Author: PETRARCA (Francesco): Title: Sonnets, and Odes Translated from the Italian of Petrarch; with original Text, and an Account of his Life.
Description: London: Printed for T. Davies..., 1787. FIRST AND ONLY EDITION of this translation. 8vo, 187 x 113 mms., pp. [iv], v - xxiii [xxiv blank], 105 [106 blank, 107 drop-title, 108 - 111 contents, 112 blank], cypher ownership initials with animal figure on recto of blank leaf before half-title, contemporary calf, spine ornately gilt to a floral motif, black leather label, gilt border on covers; closed tear in front free end-paper, earlier ownership bookplate on front paste-down end-paper damaged, spine slightly dried, joints slightly rubbed, but a very good copy. Francesco Petrarca (1304 – 1374) is often called the "Father of Humanism," but readers are more likely to remember that he gave up his vocation as a priest when he was attracted by the sight "Laura" in 1327 in the church of Sainte-Claire d'Avignon. He composed some 366 poems, Il Canzoniere, thirty of which are here translated into English, along with three odes. In Petrarch's Canzoniere 164: An Anthology of English Translations with a New Version (1996), J. G. Nichols includes one of the translations in this volume, and suggests that the translator might be the physician and classical scholar John Nott (1751 - 1825), and the BL listing names Nott as the translator. Alas for any high hopes that the author might have had for his translation: the anonymous reviewer in the Monthly Review (1778) was not sympathetic: "To translate Petrarch is a task for the first poetical abilities, supported by the truest and most delicate judgement; but it is a task of the forbidding kind.

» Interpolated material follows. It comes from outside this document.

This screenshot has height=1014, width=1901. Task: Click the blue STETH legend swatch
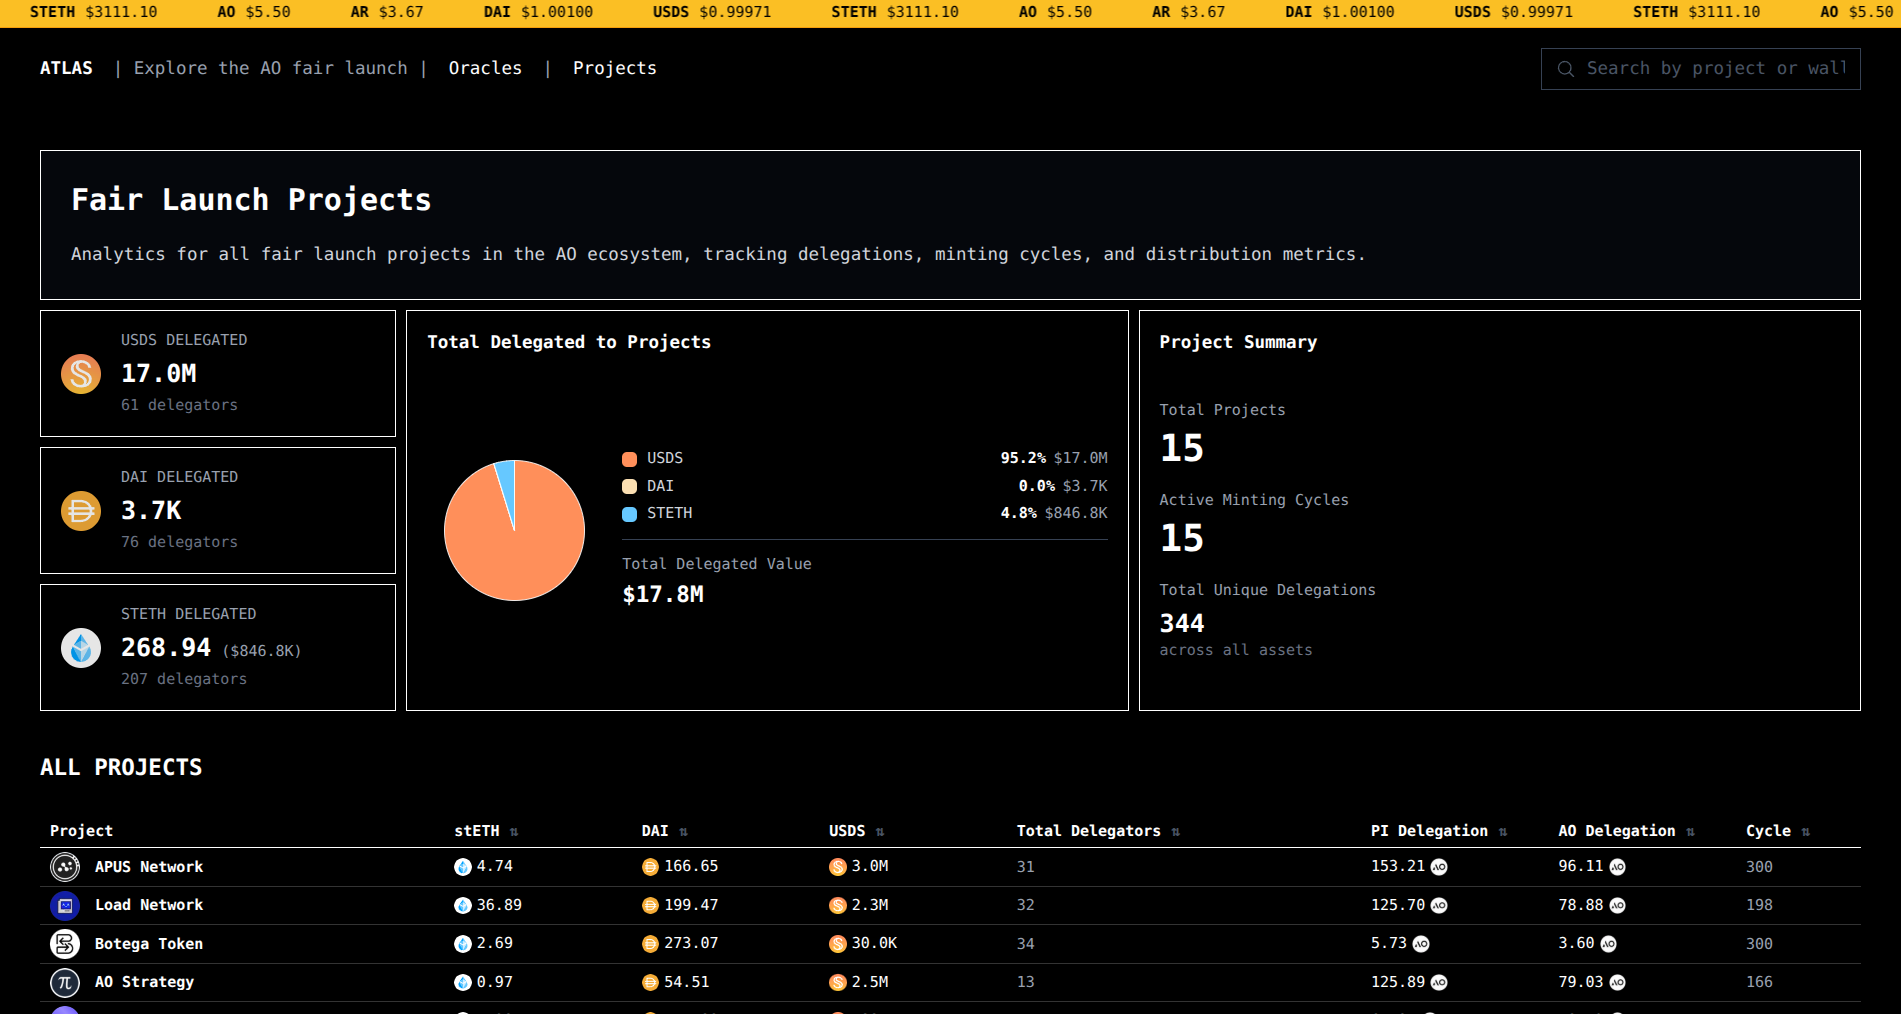pos(630,514)
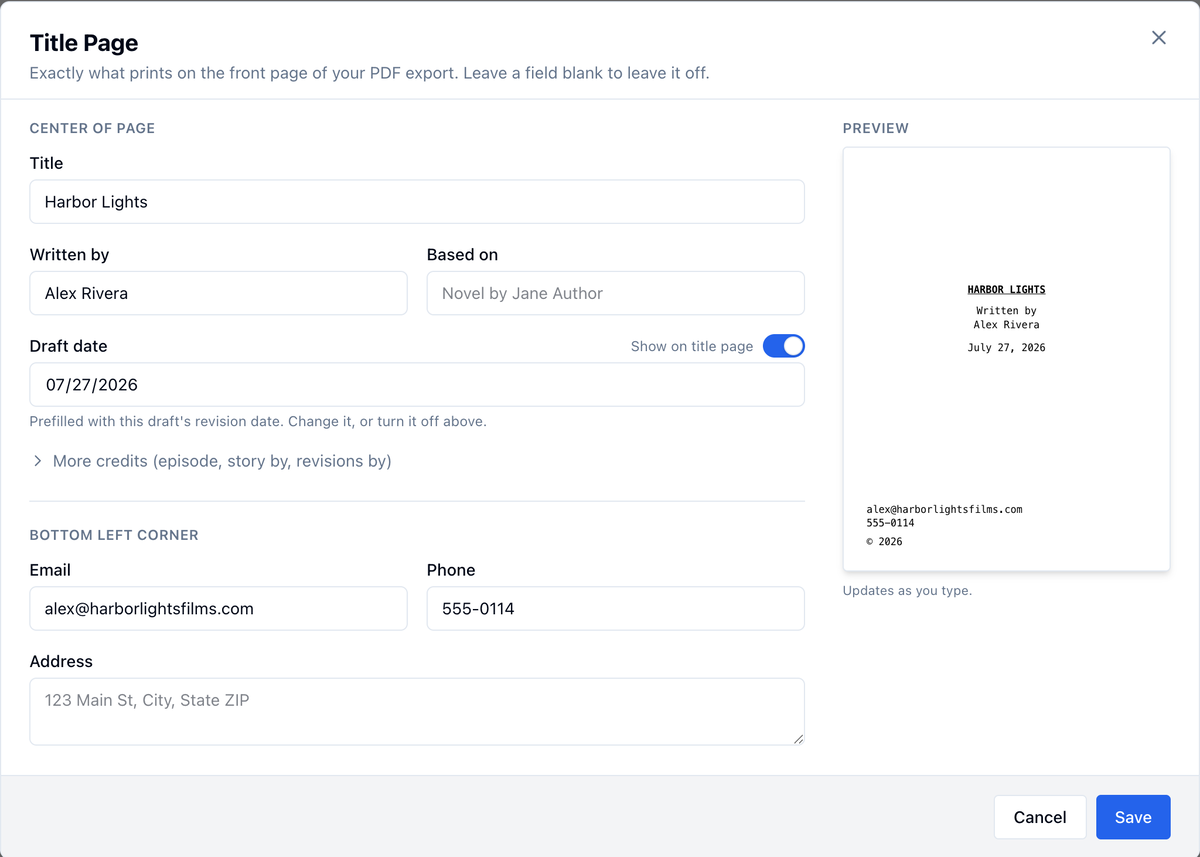Click the Show on title page label
Image resolution: width=1200 pixels, height=857 pixels.
coord(692,346)
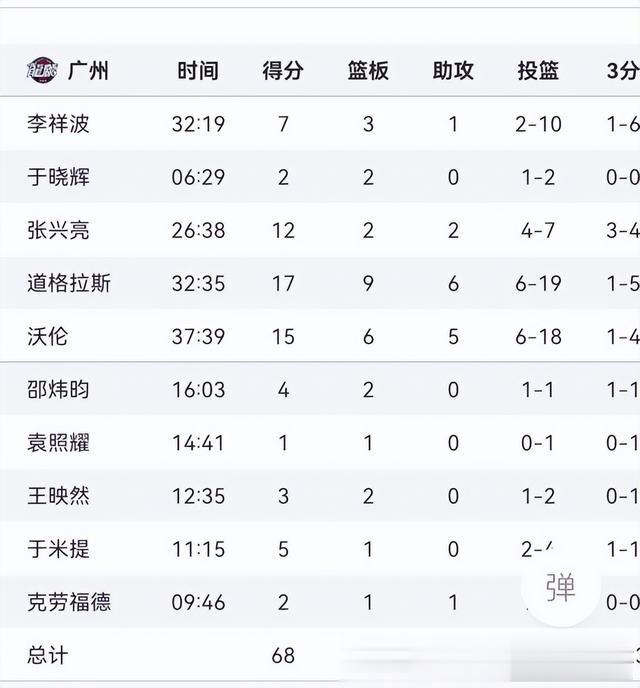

Interwoven with the finest poetical imagery and sentiment, there are so many trifling conceits, that the labour of selection and exclusion would be at once tedious and difficult. The little that this author has done towards translating him, is done badly, and what he calls Some Account of the Author's life, would disgrace the pen of an apothecary's apprentice" (page 161). Perhaps the last two words are an oblique confirmation of Nott's identity.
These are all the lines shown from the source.